3.                                       Base Rent.. The Exhibit “D” attached to the Lease is hereby deleted in its entirety and replaced with the new Exhibit “D” attached to this Amendment.

 

4.                                       Full Force and Effect. The Lease, as modified herein, remains in full force and effect and is hereby ratified by Landlord and Tenant. In the event of any conflict between the Lease and this Amendment, the terms and conditions of this Amendment shall control.

 

5.                                       Capitalized Terms. Capitalized terms not defined herein shall have the same meaning given such term in the Lease.

 

6.                                       Successors and Assigns. The terms, covenants and conditions contained in this Amendment shall bind and inure to the benefit of the parties hereto and their successors and assigns.

 

7.                                  Entire Agreement. The Lease, as amended by this Amendment, contains the entire agreement of Landlord and Tenant with respect to the subject matter hereof, superseding all prior agreements, understandings, discussions and negotiations, oral or written, regarding the subject matter hereof, and may not be amended or modified except by an instrument executed in writing by Landlord and Tenant.

 

8.                                  Modifications.

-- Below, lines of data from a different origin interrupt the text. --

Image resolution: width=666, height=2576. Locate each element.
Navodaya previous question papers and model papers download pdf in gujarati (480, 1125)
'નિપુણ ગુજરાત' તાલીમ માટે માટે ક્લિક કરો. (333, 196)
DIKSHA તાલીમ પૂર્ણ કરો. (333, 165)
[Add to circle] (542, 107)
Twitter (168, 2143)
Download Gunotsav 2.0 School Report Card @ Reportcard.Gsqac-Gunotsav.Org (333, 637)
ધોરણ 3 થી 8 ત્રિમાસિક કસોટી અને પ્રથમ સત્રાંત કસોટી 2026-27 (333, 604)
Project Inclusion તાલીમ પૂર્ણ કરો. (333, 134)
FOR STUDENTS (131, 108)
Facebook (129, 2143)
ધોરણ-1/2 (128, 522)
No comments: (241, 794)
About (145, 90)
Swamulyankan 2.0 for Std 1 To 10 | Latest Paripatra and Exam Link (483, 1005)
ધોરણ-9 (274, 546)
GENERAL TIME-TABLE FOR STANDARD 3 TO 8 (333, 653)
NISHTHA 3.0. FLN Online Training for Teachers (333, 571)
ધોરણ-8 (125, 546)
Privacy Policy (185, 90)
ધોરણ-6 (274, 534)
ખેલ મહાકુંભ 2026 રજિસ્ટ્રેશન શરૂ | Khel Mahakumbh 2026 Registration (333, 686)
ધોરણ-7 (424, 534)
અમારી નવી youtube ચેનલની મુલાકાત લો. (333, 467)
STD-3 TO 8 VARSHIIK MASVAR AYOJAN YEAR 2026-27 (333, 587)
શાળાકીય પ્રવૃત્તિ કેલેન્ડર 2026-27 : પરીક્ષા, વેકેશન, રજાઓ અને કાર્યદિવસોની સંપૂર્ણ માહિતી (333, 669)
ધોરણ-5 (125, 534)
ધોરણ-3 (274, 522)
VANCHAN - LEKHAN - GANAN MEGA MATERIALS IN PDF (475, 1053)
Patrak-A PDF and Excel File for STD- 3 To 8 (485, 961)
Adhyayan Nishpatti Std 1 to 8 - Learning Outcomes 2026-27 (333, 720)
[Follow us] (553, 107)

The Lease and this Amendment may not be amended or modified unless such amendment or modification shall be in writing and signed by the parties hereto.

 



 

EXHIBIT “D”

ANNUAL BASE RENT

 

The Annual Base Rent for the initial Term of this Lease is as follows:

 

YEAR

 

ANNUAL BASE RENT

 

MONTHLY BASE RENT

 

Lease Year 1

 

$26.50/RSF ($ 344,102.50)

 

$

28,675.21

 

Lease Year 2

 

$27.50/RSF ($ 357,087.50)

 

$

29,757.29

 

Lease Year 3

 

$28.50/RSF ($ 370,072.50)

 

$

30,839.38

 

Lease Year 4

 

$29.50/RSF ($ 383,057.50)

 

$

31,921.46

 

Lease Year 5

 

$30.50/RSF ($’ 396,042.50)

 

$

33,003.54

 

 

Notwithstanding paragraph 7(a) of this Lease, the following periods are defined to be the Lease Years.

 

Lease Year 1

March 1, 2008 through February 28, 2009

Lease Year 2

March 1, 2009 through February 28, 2010

Lease Year 3

March 1, 2010 through February 28, 2011

Lease Year 4

March 1, 2011 through February 29, 2012

Lease Year 5

March 1, 2012 through February 28, 2013

 

Notwithstanding the Annual and Monthly Base Rents specified above, Tenant shall not be required to pay its Proportionate Share of Operating Expenses for the months of March, April and May, 2008. The foregoing abatement is conditioned upon Tenant’s not having committed a default under the Lease. In the event that Tenant defaults under this Lease (and such default is not cured within the applicable grace period provided for in this Lease), Tenant shall immediately pay to Landlord upon demand a sum equal to the total amount of rent abatement which has been used by Tenant as of the date of occurrence of such default; and all of the rent abatement which has not been used by Tenant as of the date of occurrence of such default shall thereby automatically terminate and become null and void, and Tenant shall thereafter pay all Rent when due under this Lease, without regard to the rental abatement provisions of this Lease.